EXERCISE MATERIALS:

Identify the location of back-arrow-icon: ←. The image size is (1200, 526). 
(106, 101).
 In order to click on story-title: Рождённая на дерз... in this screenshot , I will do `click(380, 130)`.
==
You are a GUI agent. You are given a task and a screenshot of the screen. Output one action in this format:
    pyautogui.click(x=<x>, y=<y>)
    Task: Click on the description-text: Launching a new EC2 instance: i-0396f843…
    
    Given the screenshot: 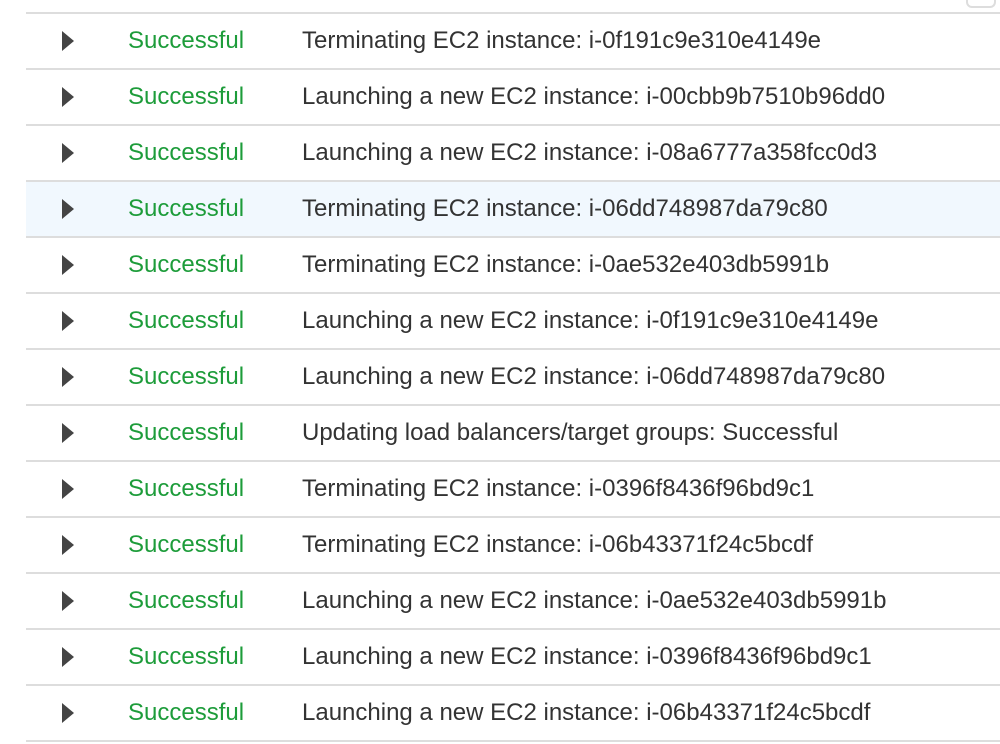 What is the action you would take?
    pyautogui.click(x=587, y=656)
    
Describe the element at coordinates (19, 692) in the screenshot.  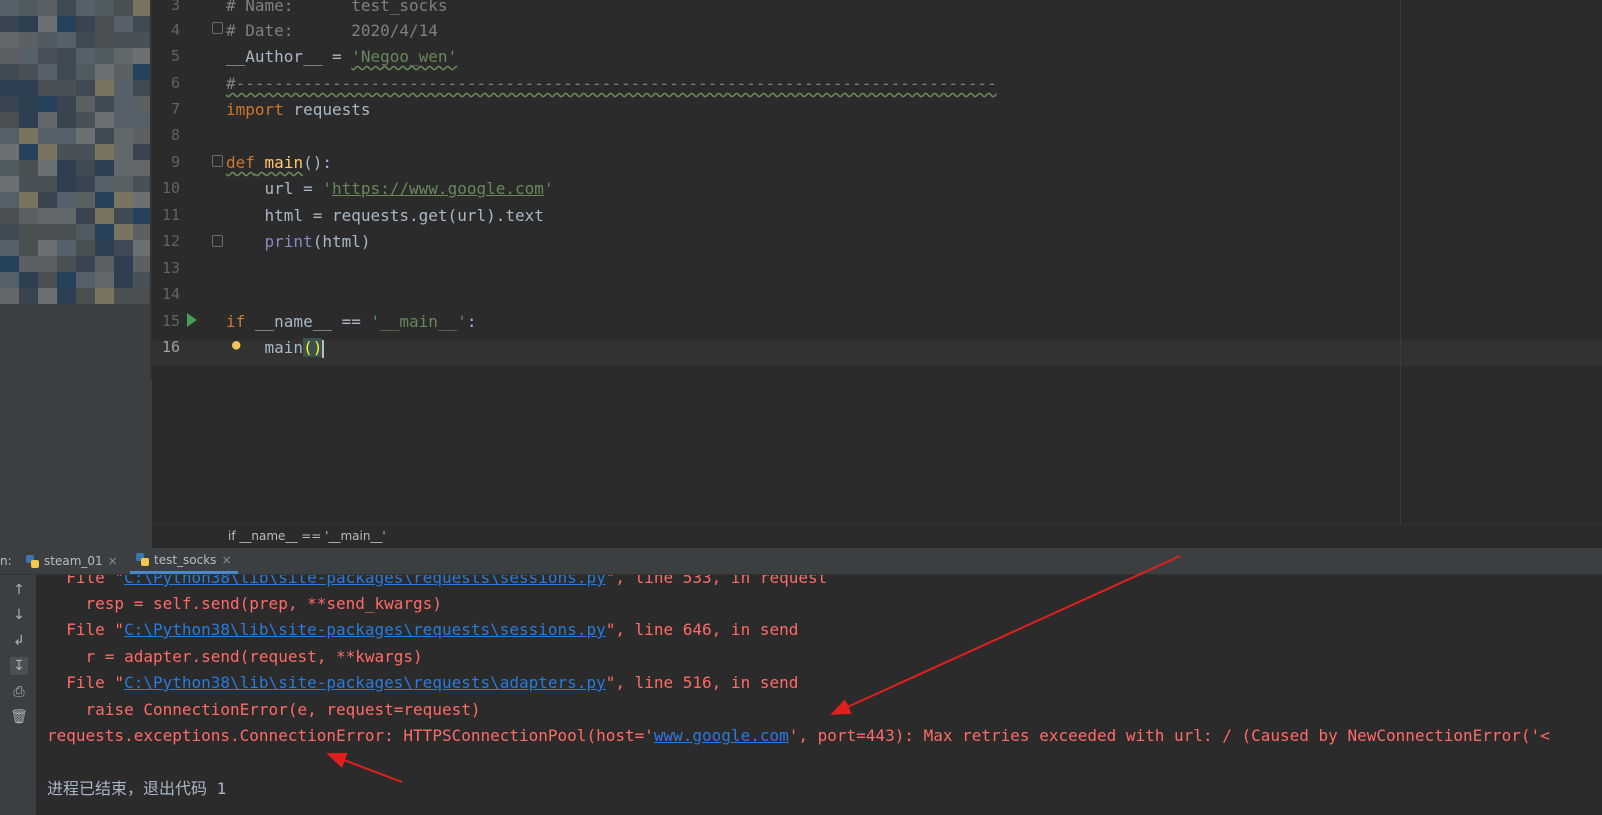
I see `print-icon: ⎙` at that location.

TASK ITEM:
Copy the stretch from the line that contains "Identify the location" through the line that contains "In order to", replacing "screenshot" with "screen capture" and changing nothing else.

ANSWER:
Identify the location of back-arrow-icon: ←. The image size is (1200, 526). 
(106, 101).
 In order to click on story-title: Рождённая на дерз... in this screen capture , I will do `click(380, 130)`.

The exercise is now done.